Page 26 of 59 Minutes
FRANKIE
‘Otis,’ Frankie shouts, elbowing her way inside the shop.
He has already been swallowed by the liquid flow of people that is filling up every space.
Some have multiple bags, shoving anything they can into them, even bread and milk which will spoil in days.
Others jostle for what’s left of the long-life supplies, hands clawing around tins of fruit and jars of Marmite.
There’s a new vibration in here, a fevered look in people’s eyes.
She feels a thud against her legs from behind, an elderly woman with a wheeled tartan shopping bag nearly knocks her flat.
Frankie stumbles to the side. ‘Out of my bloody way,’ the woman growls.
Otis was right, this is dangerous. Frankie fights her way back out, covering her stomach with one arm and leading with the other elbow.
Even as she stands on the pavement, she’s knocked out of the way by new arrivals, a hand managing to strike her lower belly. She wraps her arms around herself protectively.
Find somewhere safe on the way to the car , that’s what he said.
She looks around the square, a movement to her left catching her eye.
A middle-aged man, swinging a golf club at the window of a fancy little cheese shop.
Behind her, she hears glass smashing and turns to see a woman in a wax jacket reaching through the smashed glass pane of a tiny greengrocer’s shop.
Frankie jogs away from the square, past the shuttered pub and a pretty wine shop.
Will that soon be looted? Maybe getting leathered and passing out is the wisest move.
Next to it is an intact bakery, no use taking bread that will mould over in days.
Next to the bakery is an archway and an alley.
She looks along it but it’s empty, no one there, just a big blue dumpster at the top.
She spins to look behind her but Otis isn’t out yet.
Realising she still needs to pee, she shuffles up towards the bin, slipping behind it.
She dries herself with a bit of pocket tissue and pulls everything up, then stumbles back out of her alley and towards the main square. She emerges carefully, looking to the left at the Spar shop a few doors down. Still, people are approaching it, but is anyone able to move in there?

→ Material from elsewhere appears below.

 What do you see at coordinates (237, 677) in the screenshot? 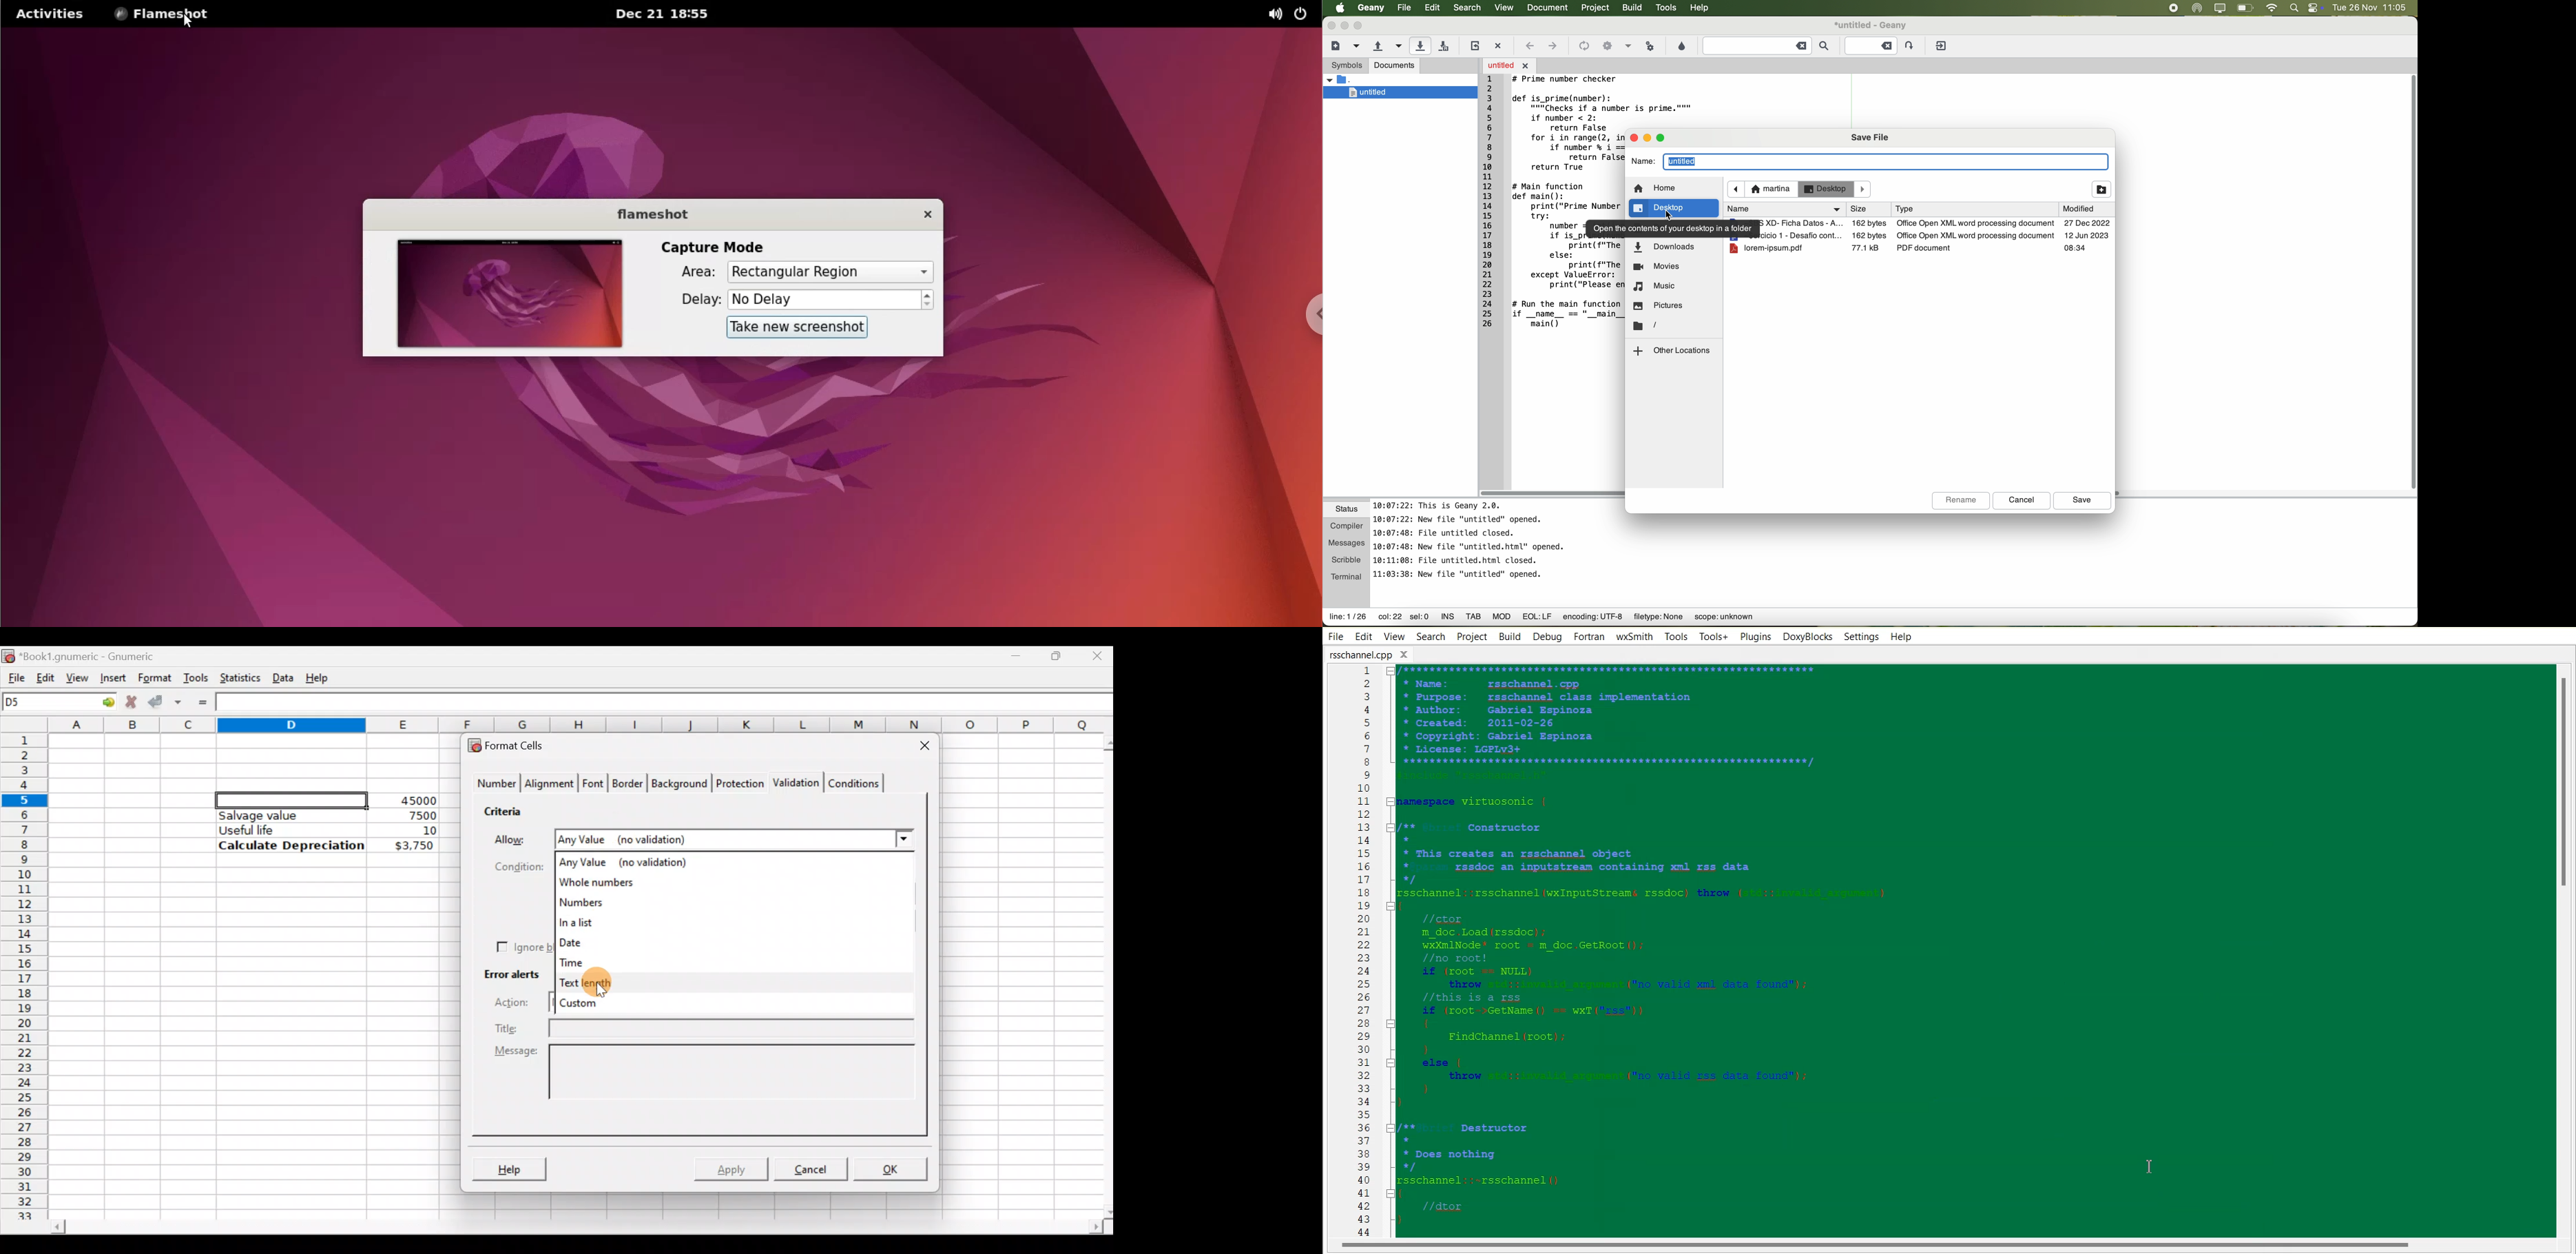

In the doorway, a man with an empty bag is howling, Frankie doesn’t know who he’s shouting at or what he’s looking for.
The old man who hates Russians nudges the howling man out of the doorway, and is now telling the people arriving that they can’t come in, it’s too crowded.

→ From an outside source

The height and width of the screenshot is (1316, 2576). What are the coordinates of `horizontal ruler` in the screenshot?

They move him out of the way like he’s made of paper and he drops his bags.
Fig Rolls and boxes of chocolate tumble out as he stoops to gather them, getting trampled as he tries.

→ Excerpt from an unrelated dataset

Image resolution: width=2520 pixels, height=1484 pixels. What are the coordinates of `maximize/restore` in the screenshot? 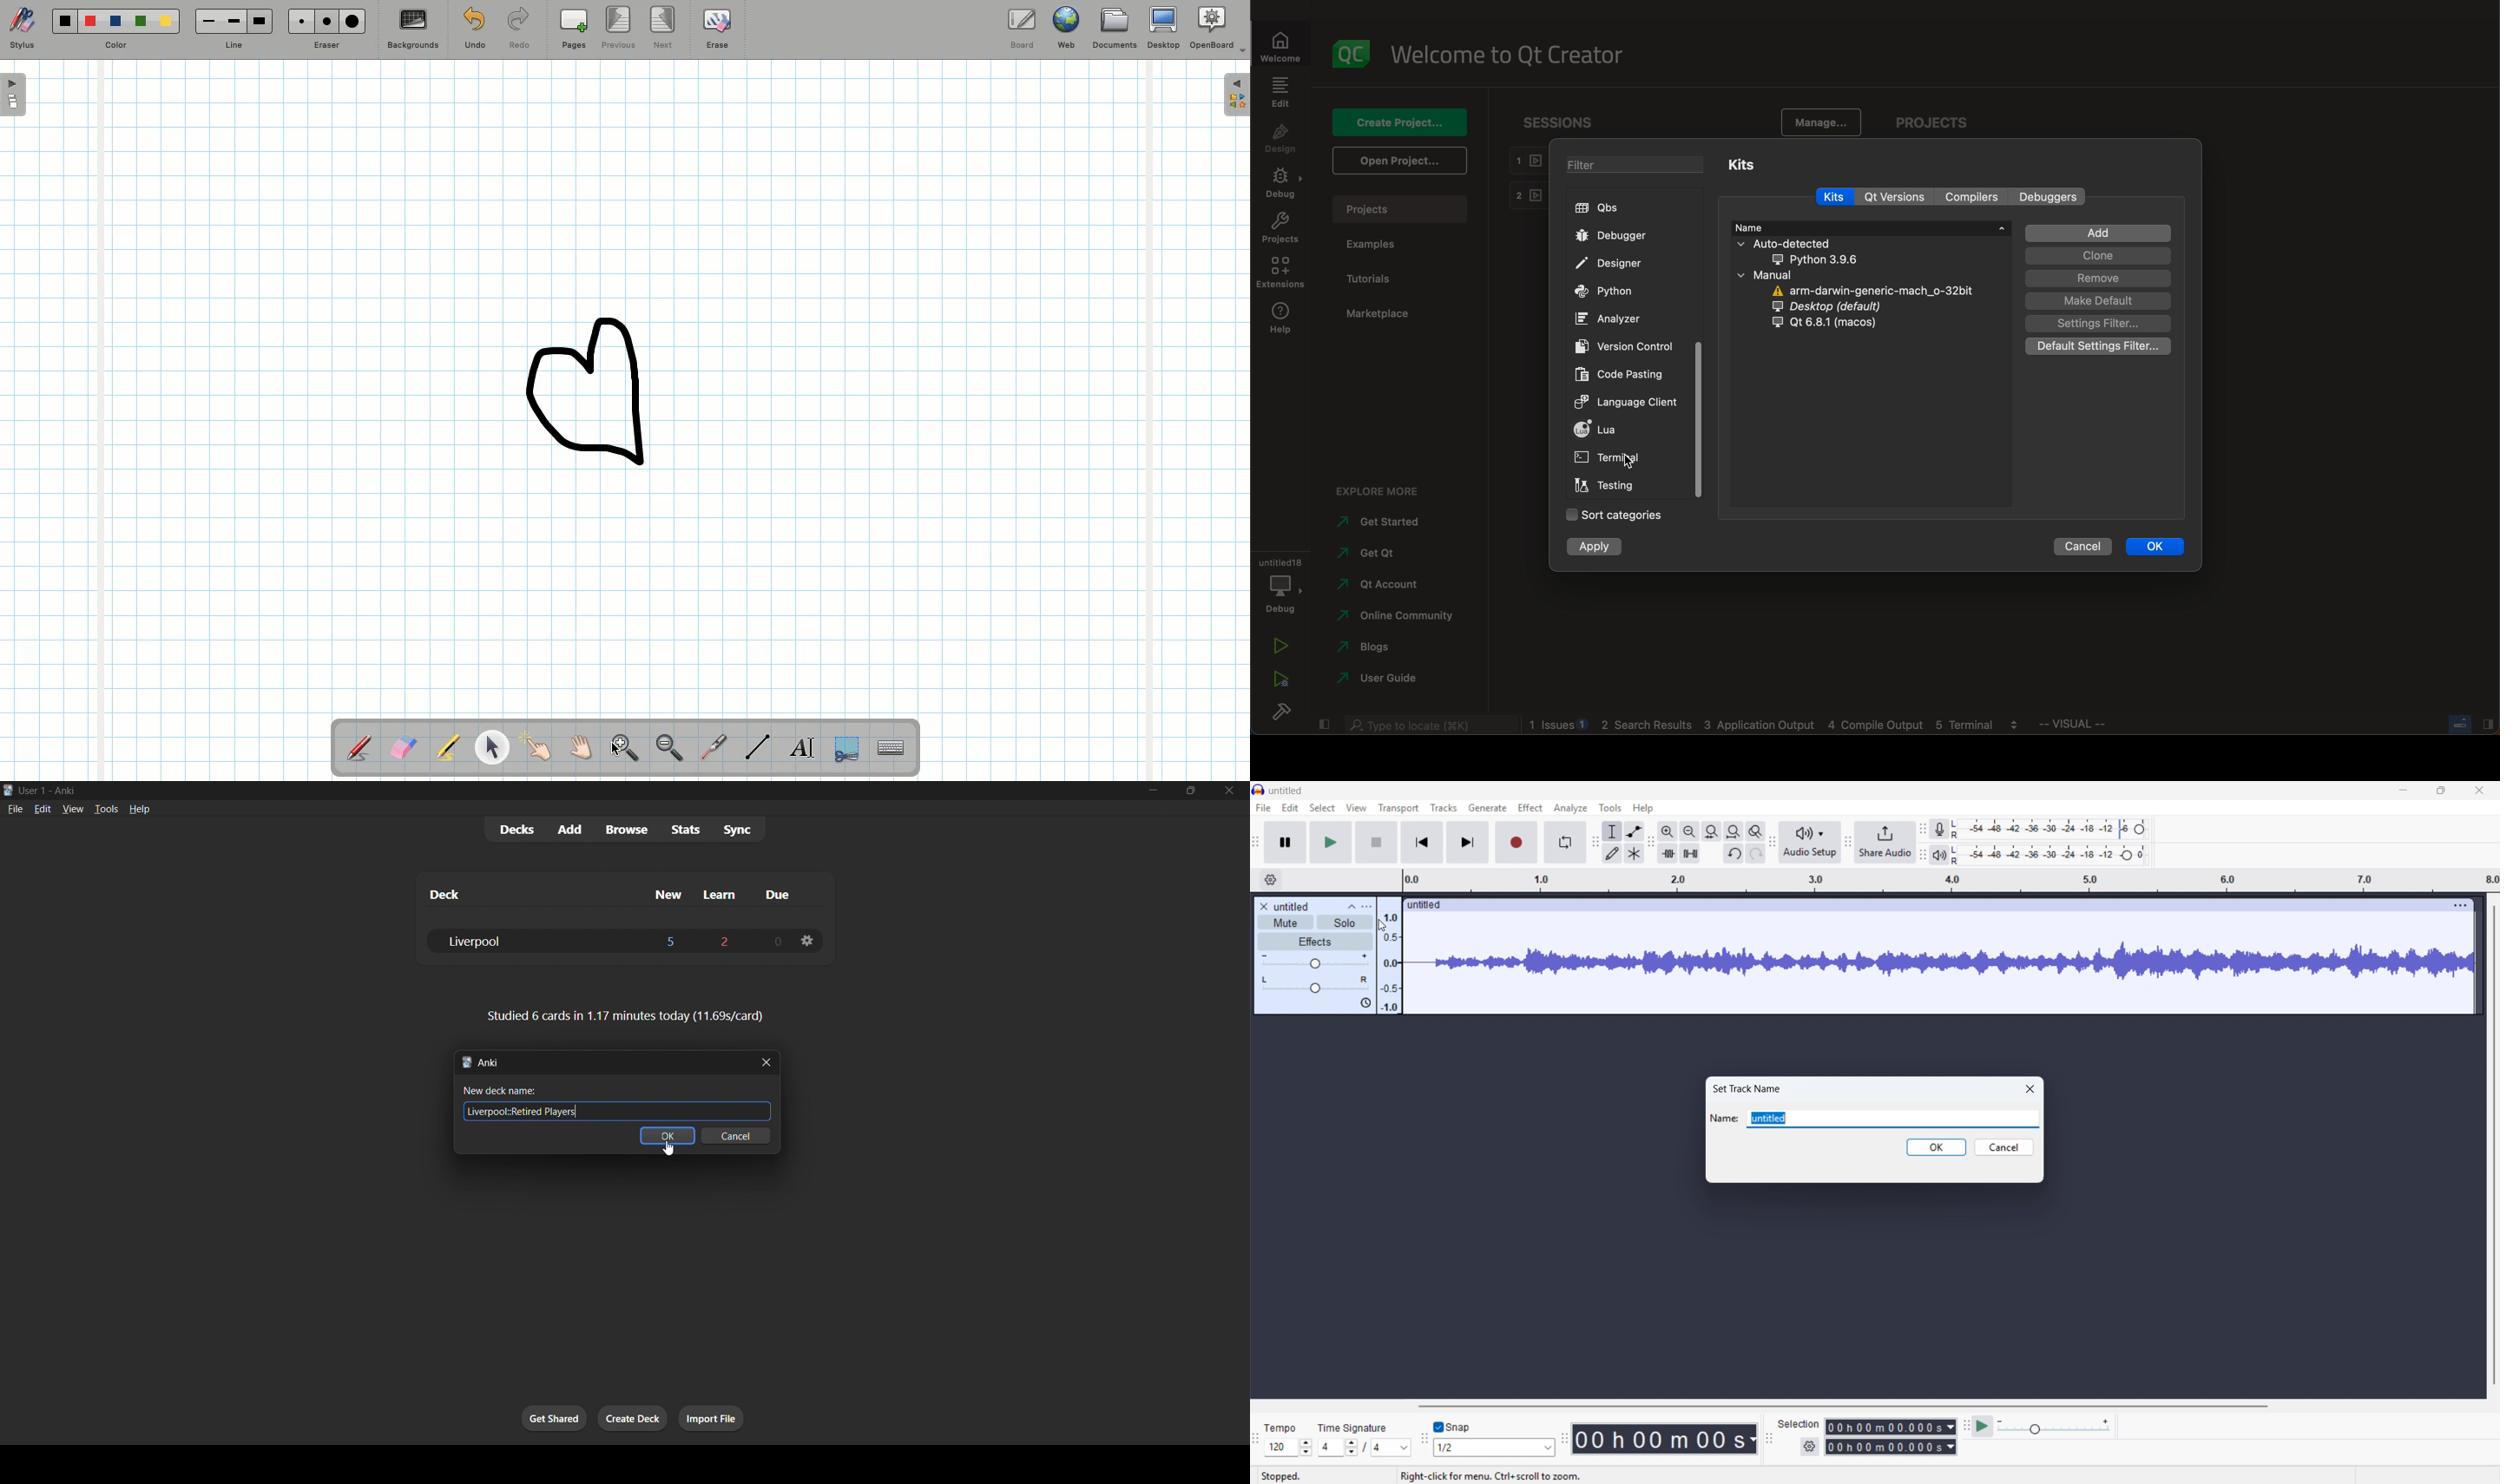 It's located at (1184, 792).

As she heads up the slight hill away from the shop, she can hear people behind her, others yelling from upstairs in the pub. There is no one ahead of her as she walks in the direction of the church. It’s not so much a ghost town as a film set, the crew behind the scenes, the actors out of shot.
She follows the mild slope away from the village square.
The cars have thinned out now and the air feels cool and clean, Frankie gulps it while she can.
Behind her, she hears footsteps. Otis? She turns but it’s two shell-shocked young women, running in the other direction with splitting Spar bags in their arms.
Another pretty pub now, leadlight windows with curtains and blinds drawn inside.
How many people will spend the next … god knows …
however long they have to spend, sheltering in that pub?
There must be people for whom that was a fantasy.
Her dad in his younger days, for one. A perennial lock-in.
But how long until the beer runs out? The patience?
She thinks of her dad at the end of a bender, imagines others like him stuck in close quarters. No thank you.
The churchyard is on the left. And after this comes the narrowing road, the sharp corner and then Otis’s car and then back to shelter at the cottage. And the burns, the fires, the radiation, the … What the fuck is that sound?